Millennials are expected to outpace other generations in home buying by the end of 2015. High rents and increases in the number of entry level homes on the market are suspected to be the forces behind this trend, according to Zillow. Additionally, millennials account for 80 percent of the 4 million annual U.S. births. In the new year, countless millennials will be tasked with buying their first home, many with children or a child on the way. Our team recommends 10 things for new millennial homeowners and parents to pay attention to when purchasing a home in 2015:
School district. Do you plan on staying in this home for more than a few years? Depending on the age of children, research the elementary, middle and high schools in the home’s district. Long-term planning is key for education. Use websites like GreatSchools.org for reviews of schools and average test scores.
Distance of master bedroom to other bedrooms. If you are viewing a two-story house, are they on the same or different floors? Do you have a young child that would need to be close by your room?
Potential property hazards. Keep an eye out for trip hazards around the property where a child, other family member or visitor may get injured. For example, tree roots, uneven concrete slabs, stairs, etc.
Fencing, full or partial. Fencing prevents young children from running into the street and animals from escaping or entering your property.
Megan’s Law Database. This database is a complete online list of registered sex offenders in California and their home addresses. When researching houses, run a home’s address through the database for more knowledge on the nearby surroundings and safety level.
Pool safety measures. If a pool is desired, it needs to have appropriate safety precautions to keep children out, such as fencing, gates, and/or a pool cover.

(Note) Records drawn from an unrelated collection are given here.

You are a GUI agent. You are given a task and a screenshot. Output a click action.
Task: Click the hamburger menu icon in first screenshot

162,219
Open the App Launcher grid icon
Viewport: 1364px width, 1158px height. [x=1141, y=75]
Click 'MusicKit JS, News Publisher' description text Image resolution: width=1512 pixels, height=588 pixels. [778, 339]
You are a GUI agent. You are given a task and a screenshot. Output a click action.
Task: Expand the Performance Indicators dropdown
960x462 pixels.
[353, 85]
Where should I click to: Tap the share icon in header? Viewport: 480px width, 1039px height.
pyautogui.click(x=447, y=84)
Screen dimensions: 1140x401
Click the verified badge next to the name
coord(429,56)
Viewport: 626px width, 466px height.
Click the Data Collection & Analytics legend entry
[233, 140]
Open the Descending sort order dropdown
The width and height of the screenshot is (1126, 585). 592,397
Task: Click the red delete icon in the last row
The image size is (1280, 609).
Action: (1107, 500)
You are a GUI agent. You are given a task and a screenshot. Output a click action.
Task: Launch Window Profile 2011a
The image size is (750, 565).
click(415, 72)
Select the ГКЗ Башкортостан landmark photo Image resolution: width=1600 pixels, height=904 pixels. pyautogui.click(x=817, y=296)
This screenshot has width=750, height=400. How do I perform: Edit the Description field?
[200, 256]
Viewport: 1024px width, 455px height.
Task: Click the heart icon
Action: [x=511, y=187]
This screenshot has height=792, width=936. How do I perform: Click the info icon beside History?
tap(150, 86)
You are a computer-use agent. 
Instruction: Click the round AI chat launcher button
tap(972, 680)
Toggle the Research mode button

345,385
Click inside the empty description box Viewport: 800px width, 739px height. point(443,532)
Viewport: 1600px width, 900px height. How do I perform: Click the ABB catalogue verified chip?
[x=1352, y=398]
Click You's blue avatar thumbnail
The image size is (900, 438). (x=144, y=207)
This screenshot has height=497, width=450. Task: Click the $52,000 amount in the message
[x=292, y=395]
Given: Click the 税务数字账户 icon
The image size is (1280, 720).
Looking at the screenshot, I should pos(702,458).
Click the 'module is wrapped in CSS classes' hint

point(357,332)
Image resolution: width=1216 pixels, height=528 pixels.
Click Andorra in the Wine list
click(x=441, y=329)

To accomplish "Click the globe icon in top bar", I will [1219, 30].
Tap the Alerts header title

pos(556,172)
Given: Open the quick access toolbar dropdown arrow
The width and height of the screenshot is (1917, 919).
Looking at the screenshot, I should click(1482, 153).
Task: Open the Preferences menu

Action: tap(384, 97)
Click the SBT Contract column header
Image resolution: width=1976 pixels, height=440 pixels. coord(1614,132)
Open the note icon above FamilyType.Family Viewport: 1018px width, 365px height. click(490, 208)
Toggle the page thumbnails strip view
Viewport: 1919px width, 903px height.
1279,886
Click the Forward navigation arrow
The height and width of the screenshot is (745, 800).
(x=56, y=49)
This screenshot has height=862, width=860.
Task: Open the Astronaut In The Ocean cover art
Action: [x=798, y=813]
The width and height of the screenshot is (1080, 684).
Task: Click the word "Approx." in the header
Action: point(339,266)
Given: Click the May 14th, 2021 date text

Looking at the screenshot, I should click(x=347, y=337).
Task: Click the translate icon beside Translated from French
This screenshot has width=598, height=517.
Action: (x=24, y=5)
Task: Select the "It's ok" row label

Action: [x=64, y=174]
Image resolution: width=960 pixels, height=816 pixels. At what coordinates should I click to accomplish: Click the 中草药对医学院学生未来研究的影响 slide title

Location on street and surroundings. Is the house on a busy street or would you prefer a less trafficked cul-de-sac? Check out the level of activity of cars and speed, considering children like to play outside and partake in outdoor activities out front.
Age of neighborhood children. It’s always a positive when children in the neighborhood are around the same age as your child. This encourages physical and social activity.
Availability of community pools, spa, tennis courts, recreation centers, and/or parks.
Community sports leagues available based on child’s interest.